TASK DESCRIPTION. Skip every picture, and copy exactly the lines from the one containing "Instruction: Click the QR code image" to the end of the data.

<<<<

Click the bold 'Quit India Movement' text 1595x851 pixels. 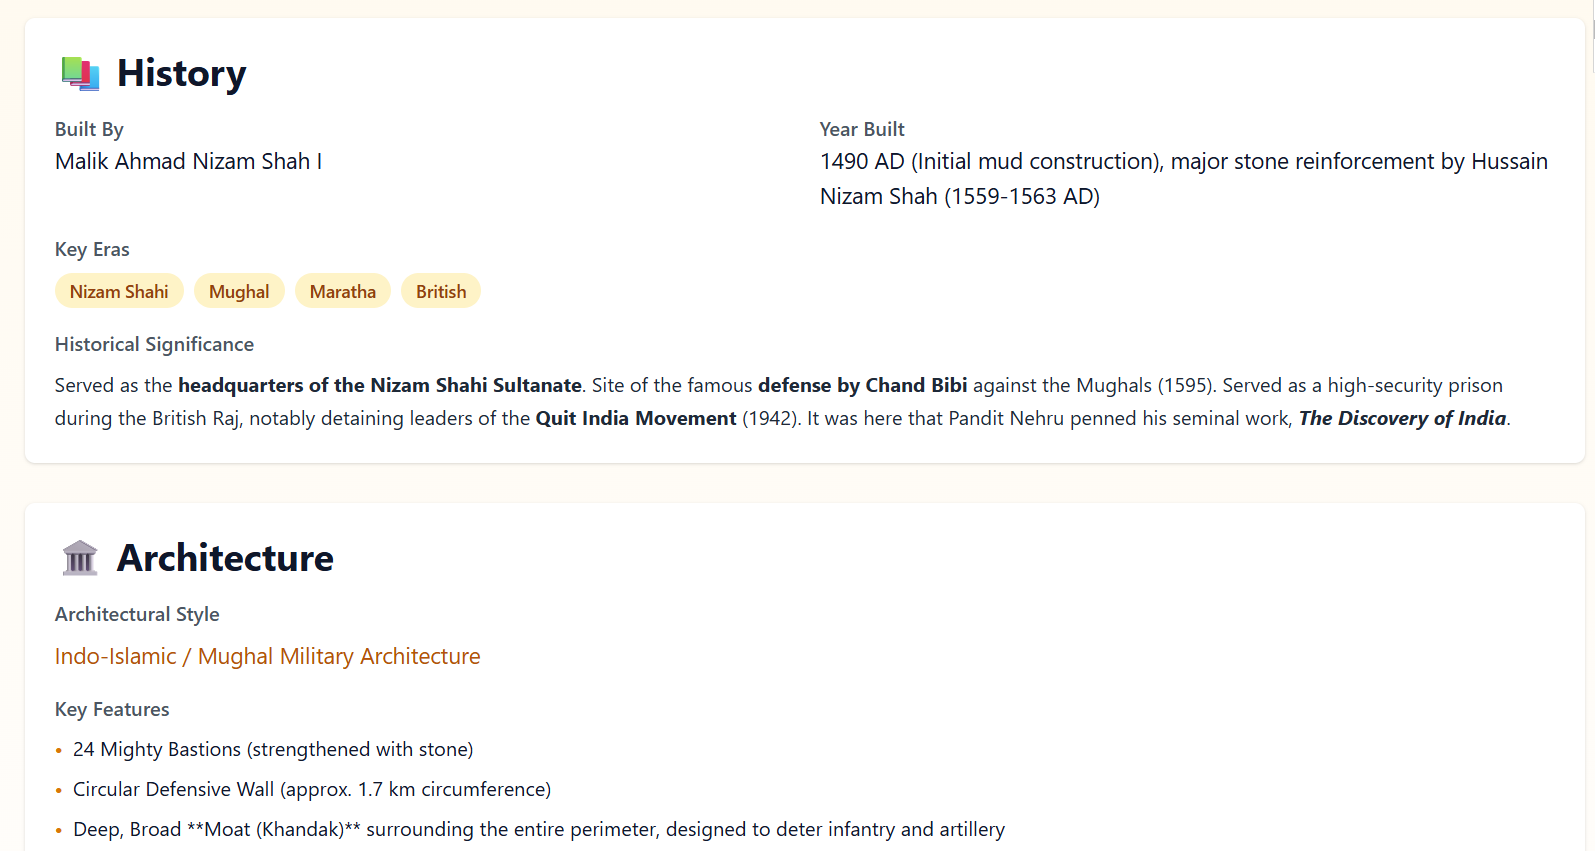pyautogui.click(x=635, y=419)
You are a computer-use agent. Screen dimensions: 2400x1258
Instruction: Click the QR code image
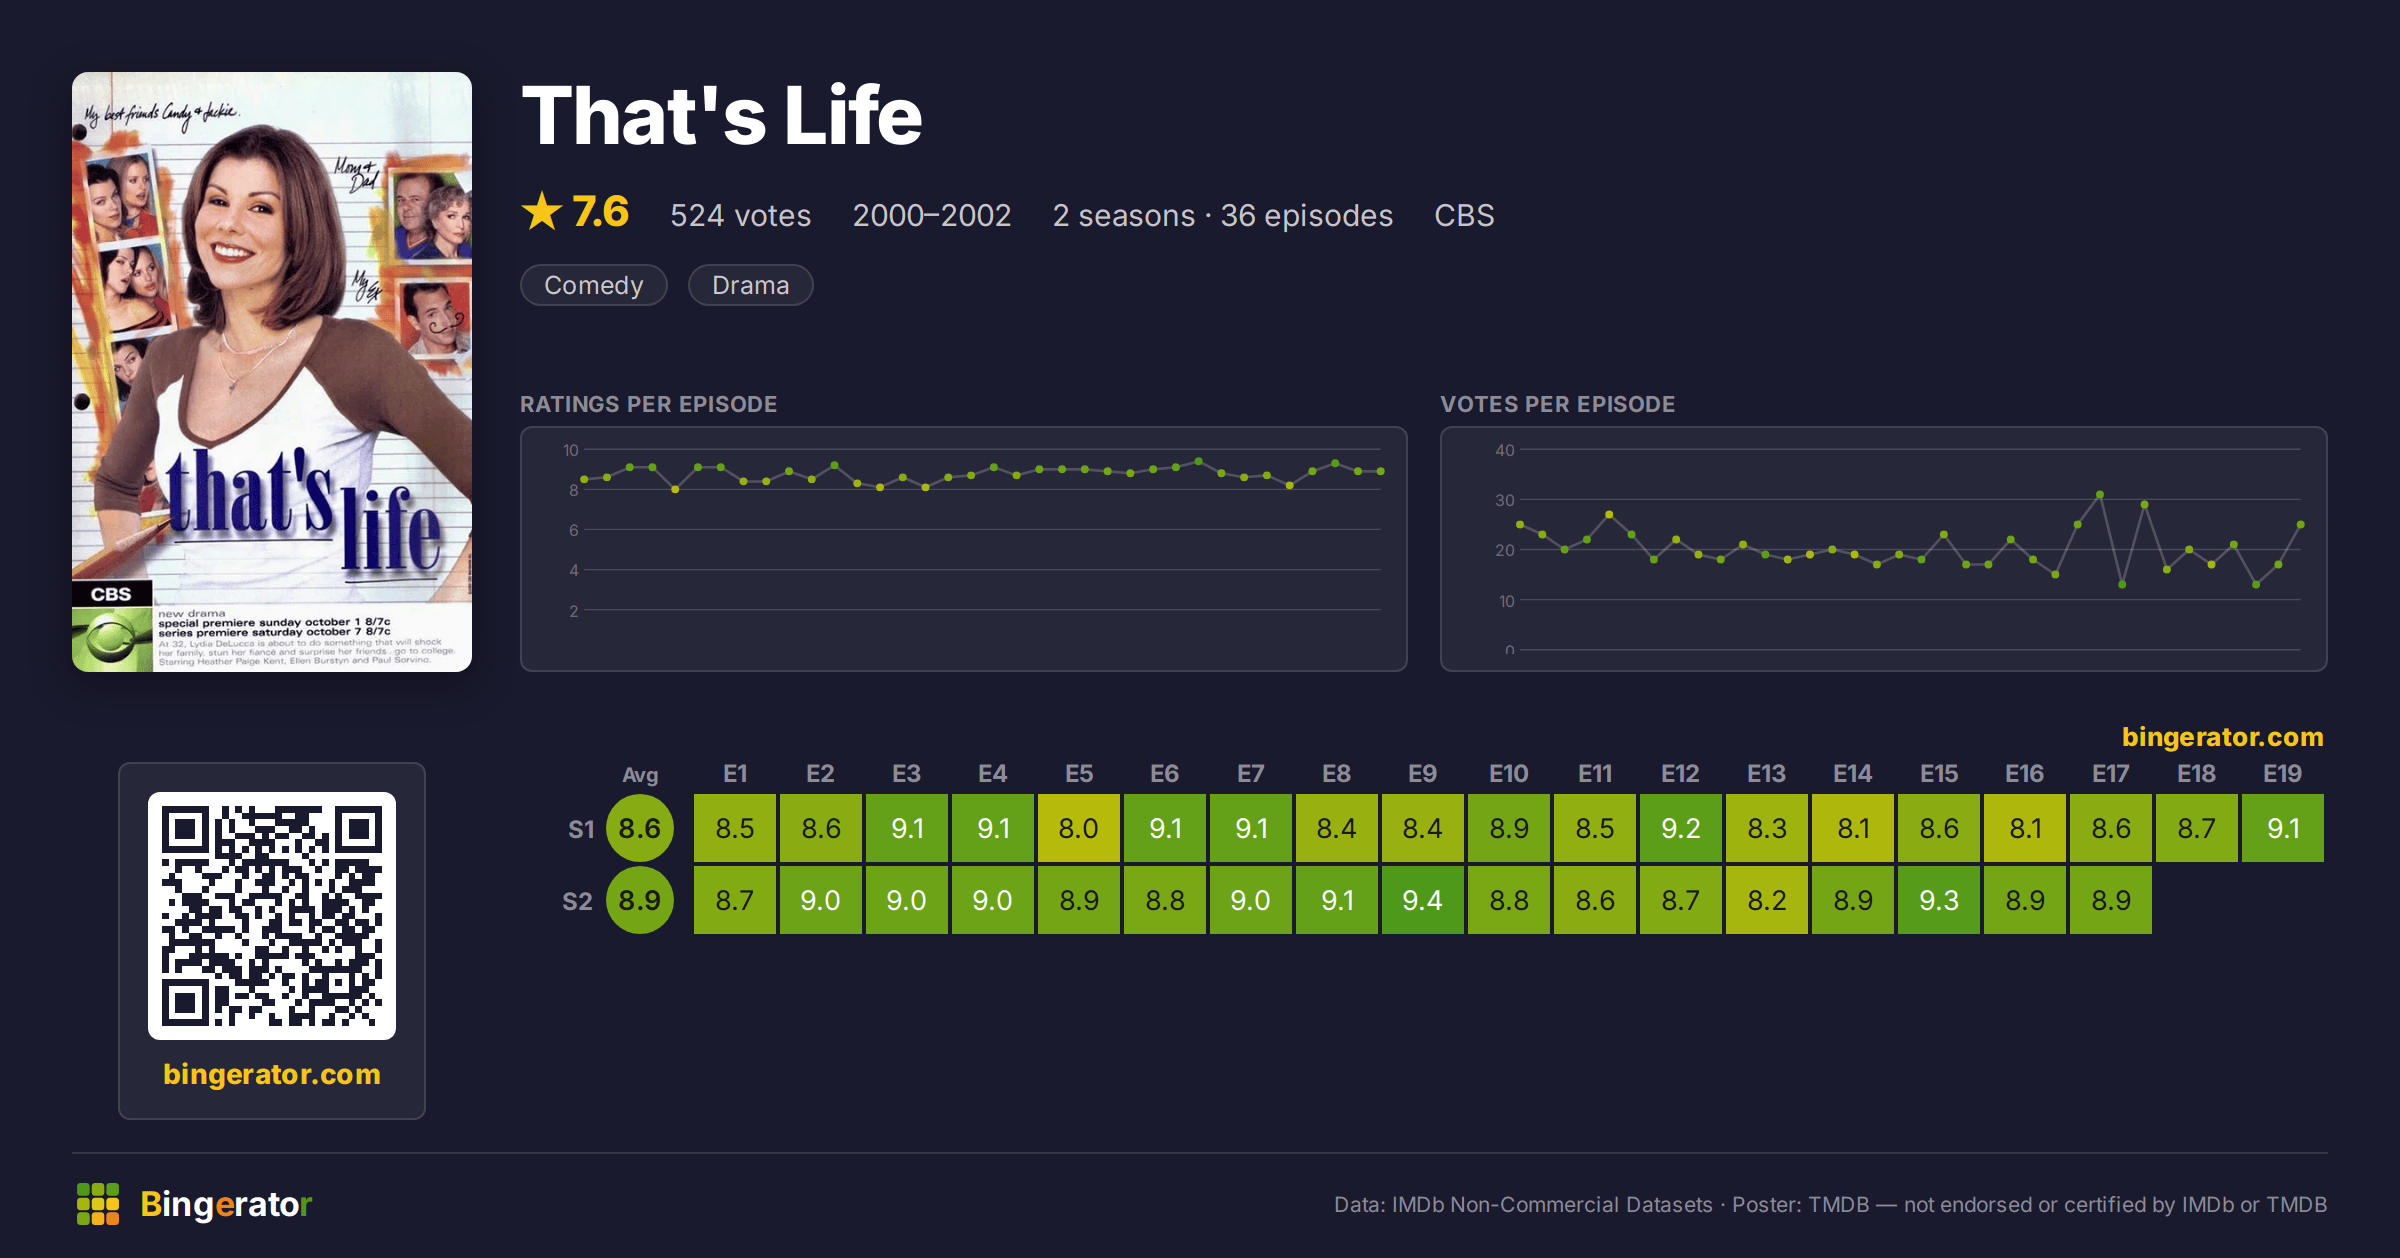(272, 916)
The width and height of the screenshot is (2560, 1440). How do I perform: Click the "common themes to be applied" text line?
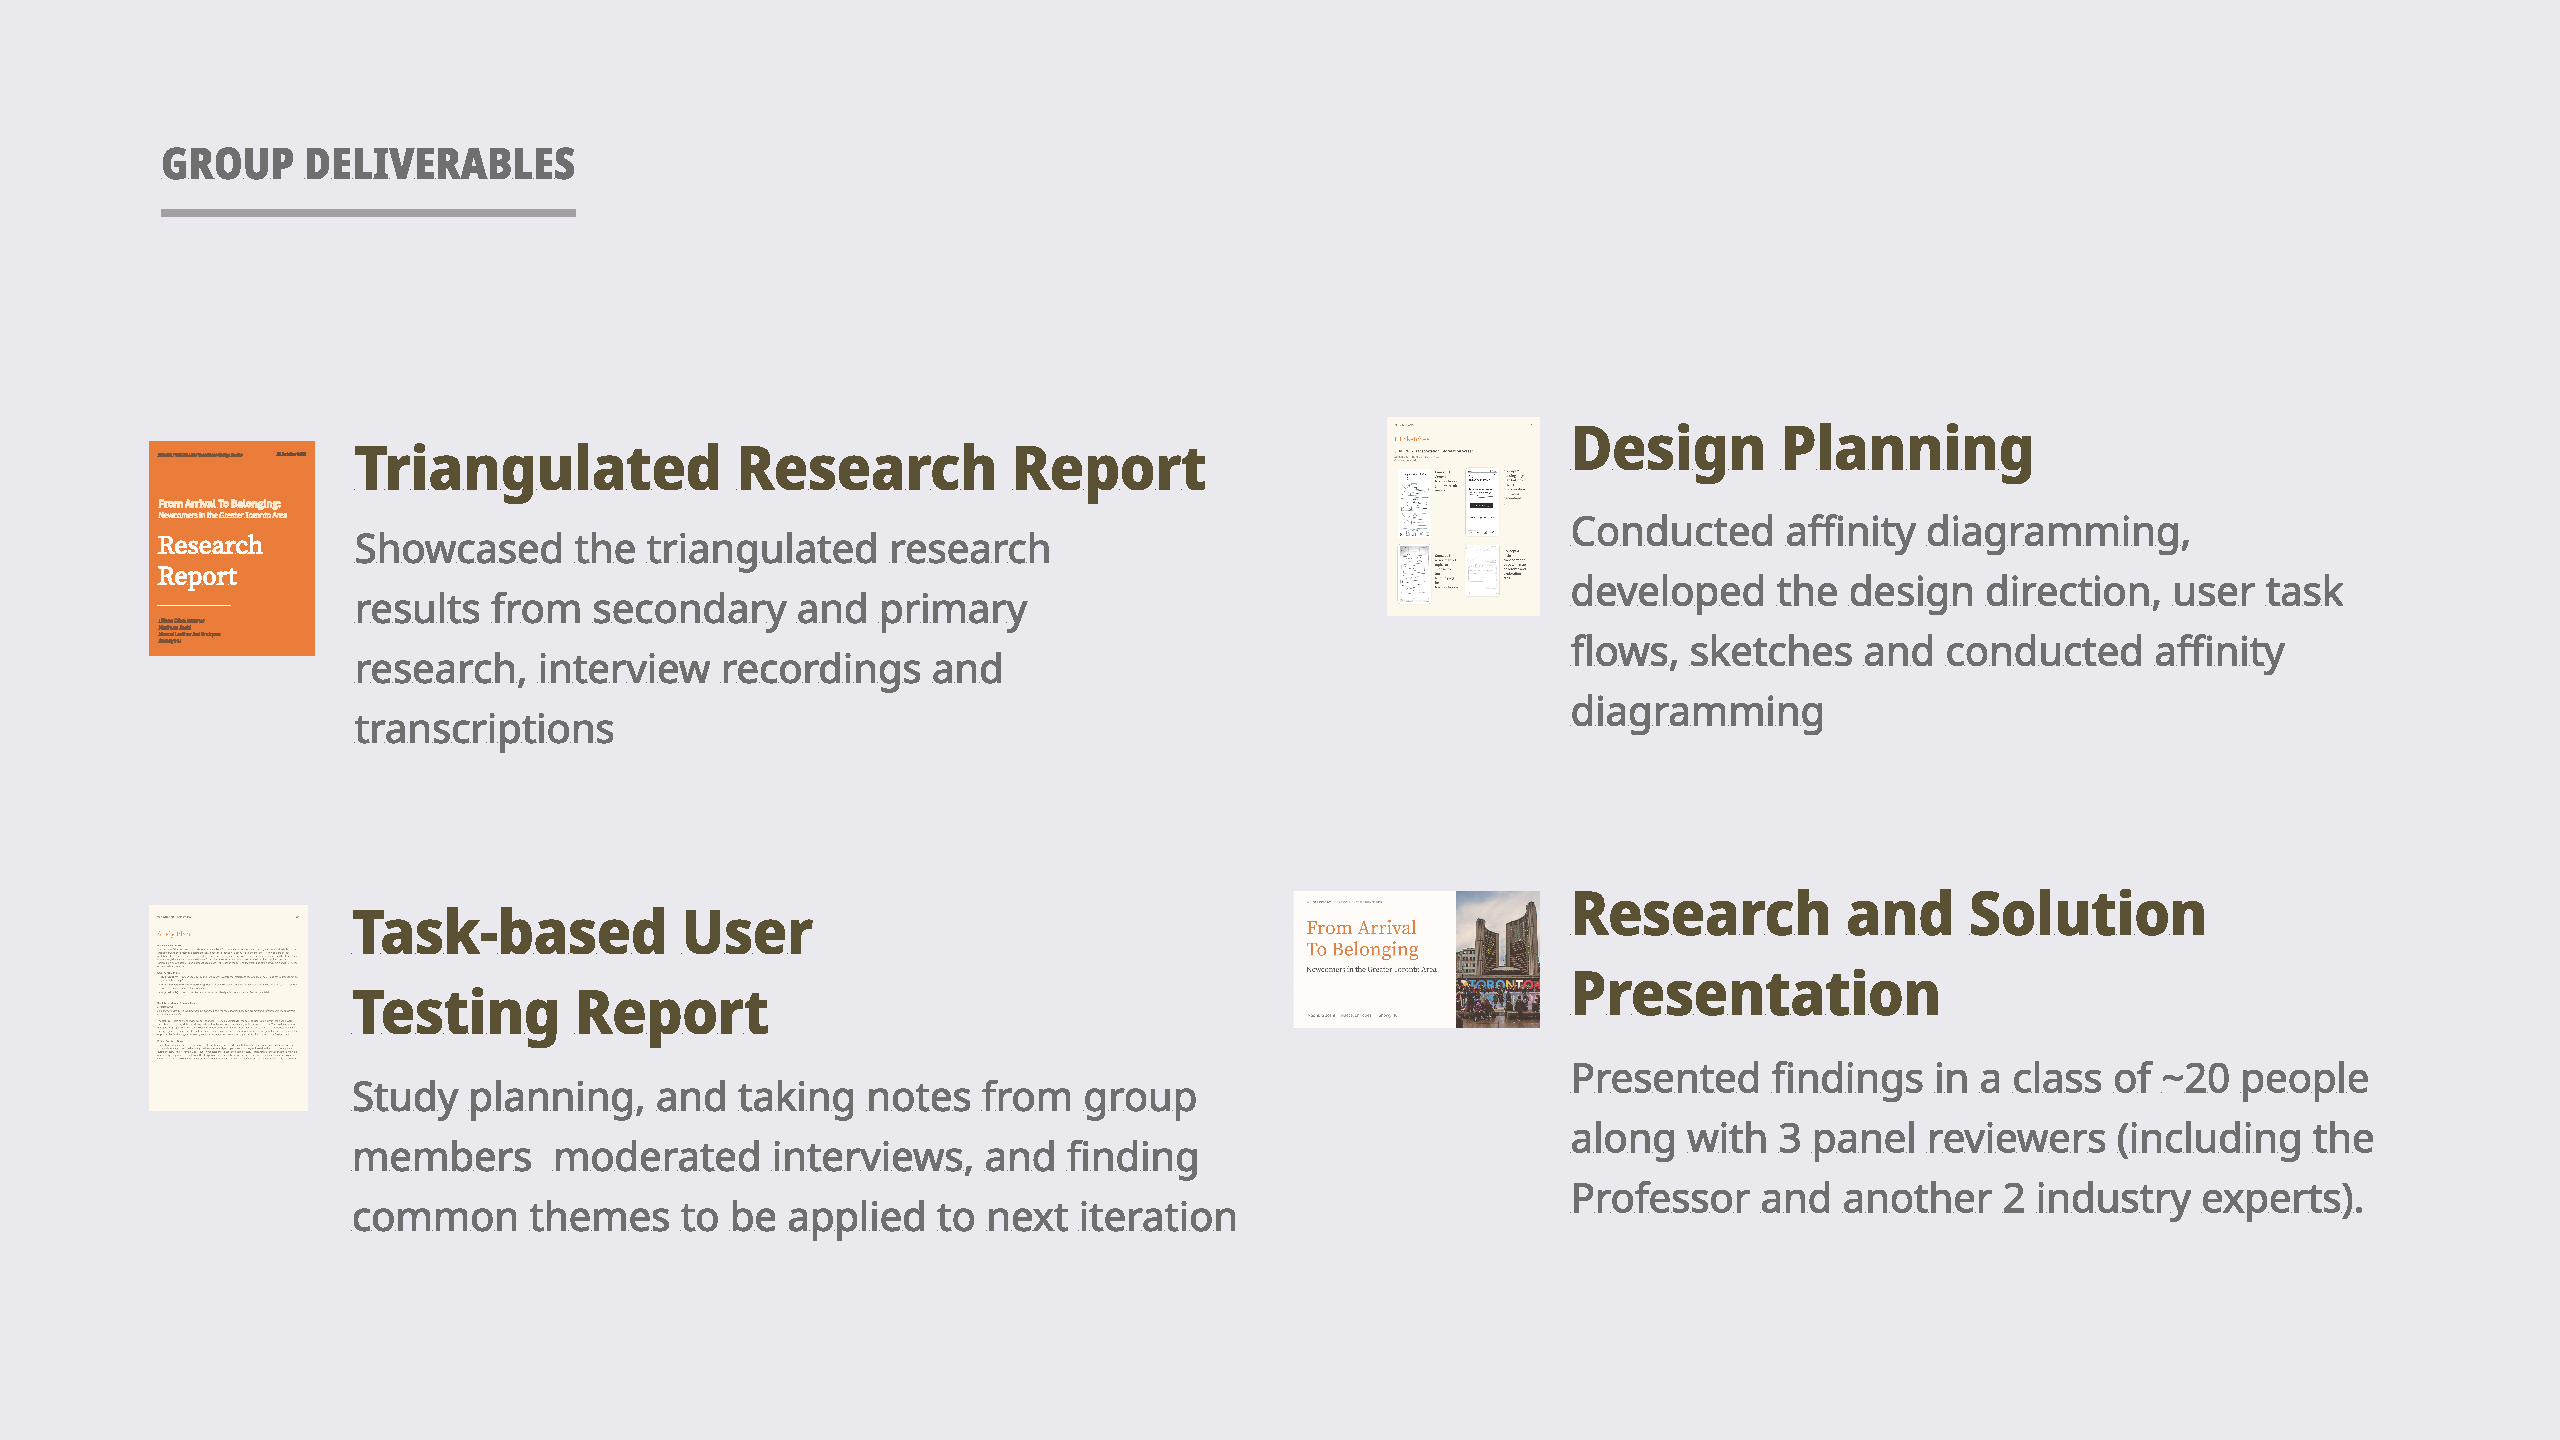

>>>>

FINISHED EXERCISE.
Instruction: Click the QR code image
(272, 916)
The width and height of the screenshot is (2560, 1440). How do I perform: Click the "common themes to be applied" text line?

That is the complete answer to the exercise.